Llegaba tarde al espectáculo.porque la prole la retenía, y porque el tocado se hacía interminable por la falta de costumbre y por la ineficacia de los ensayos para encontrar en el espejo, a fuerza de desmañados recursos cos­méticos, la Mariquita de otros días, la que había tenido muchos adoradores.
¡Sus adoradores de antaño! Aquí entraba el remordimiento, que ahora lo era, y antes, al pasar por ello, había sido desencanto glacial, amargura íntima, vergonzante... Acá y allá, por butacas y palcos, estaban algunos de aquellos adoradores pretéritos... menos envejecidos que ella, porque ellos no criaban chicos, ni se ence­rraban en casa años y años. ¡Por aquellos ilus­tres y elegantes gallos no pasaba el tiempo!... Ahora... adoraban también, por lo visto; pero a otras, a las jóvenes nuevas; constantes sólo, los muy pícaros, en admirar y amar la juventud.
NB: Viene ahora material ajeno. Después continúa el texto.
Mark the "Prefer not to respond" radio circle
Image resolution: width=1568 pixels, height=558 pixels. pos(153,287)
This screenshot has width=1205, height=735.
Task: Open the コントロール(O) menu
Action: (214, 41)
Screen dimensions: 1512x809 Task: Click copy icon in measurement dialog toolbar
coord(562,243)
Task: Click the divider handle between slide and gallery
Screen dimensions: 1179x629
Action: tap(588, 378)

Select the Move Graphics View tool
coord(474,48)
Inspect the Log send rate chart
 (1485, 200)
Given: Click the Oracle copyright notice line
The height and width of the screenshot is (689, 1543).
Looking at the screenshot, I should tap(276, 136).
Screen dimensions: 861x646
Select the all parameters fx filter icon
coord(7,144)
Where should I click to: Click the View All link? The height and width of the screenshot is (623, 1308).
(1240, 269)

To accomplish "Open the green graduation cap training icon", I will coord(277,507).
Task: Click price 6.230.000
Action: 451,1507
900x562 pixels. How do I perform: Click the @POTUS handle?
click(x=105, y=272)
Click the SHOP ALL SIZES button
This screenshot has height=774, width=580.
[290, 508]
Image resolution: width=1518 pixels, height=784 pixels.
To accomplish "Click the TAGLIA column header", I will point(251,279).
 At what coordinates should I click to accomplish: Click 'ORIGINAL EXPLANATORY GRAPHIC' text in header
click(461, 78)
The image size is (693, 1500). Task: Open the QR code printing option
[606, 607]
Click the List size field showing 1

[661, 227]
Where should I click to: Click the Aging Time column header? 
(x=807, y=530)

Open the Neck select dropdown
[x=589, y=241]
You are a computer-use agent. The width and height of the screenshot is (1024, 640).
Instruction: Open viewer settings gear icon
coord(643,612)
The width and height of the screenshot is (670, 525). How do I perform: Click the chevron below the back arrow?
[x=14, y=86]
Celos póstumos, lucha por la existencia de la ilusión, por la existencia del instinto sexual, la habían hecho intentar... locuras; ensayar en aquellos amantes platónicos de otros días el influjo poderoso que en ellos ejercieran sus mi­radas, su sonrisa... Miró como antaño; no faltó quien echara de ver la provocación, quien par­ticipara de la melancolía y dulce reminiscen­cia... Entonces Mariquita (esto no podía verlo ella) se había reanimado, había rejuvenecido; sus ojos, amortiguados por la vigilia al pie de la cuna, habían recobrado el brillo de la pasión, de la vanidad satisfecha, de la coquetería inspi­rada... ¡Ráfagas pasajeras! Pronto aquellos ado­radores pretéritos daban a entender, sin querer­lo, distraídos, que no cabía galvanizar el amor. Lo pasado, pasado. Volvían a su adoración pre­sente, a la contemplación de la juventud, siem­pre nueva; y allá, Mariquita, la antigua reina de aquellos corazones, recogía de tarde en tarde miradas de sobra, casi compasivas, tal vez fal­sas, en su expresión. ¡Qué horror, qué vergüen­za! ¡Por tan miserable limosna de idealidad amorosa, aquellos desengaños bochornosos! Y, aturdida, helada, había dejado de presumir, de sonsacar miradas, ¡es claro! por orgullo, por dignidad. ¡Pero el dolor aquel, pensaba ahora, leyendo a Fray Luis, el dolor de aquel desenga­ño... era todo un adulterio!
¡Cuánto pecado, y sin ningún placer! El desencanto en forma de crimen. El amor propio humillado y el remordimiento por costas. ¡Y ella, que había ofrecido a Dios, en rescate de otras culpas ordinarias, veniales, aquellas de­rrotas de su vanidad, de algo mejor que la va­nidad, del sentimiento puro de gozar con el holocausto del cariño!
Sí; había andado, con mal oculta delicia, aquellos pocos pasos en el camino de Santiago... luego romero... ramera ¡oh, no, ramera no! Eso era algo fuerte, y que perdonara el seráfico poe­ta... Pero, si criminal del todo no, lo que es bue­na, tampoco. Ni buena, ni tan mala, ¡y pade­ciendo tanto! Sufría infinito, y no era perfecta. No podían amarla ni Dios, ni su marido. El marido por cansado, Dios por ofendido.

Y pensaba la infeliz, mientras velaba espe­rando al esposo ausente, tal vez en una orgía:
-¡Dios mío! ¡Dios mío! La verdadera virtud está tan alta, el cielo tan arriba, que a veces me parecen soñados, ilusorios por lo inasequibles.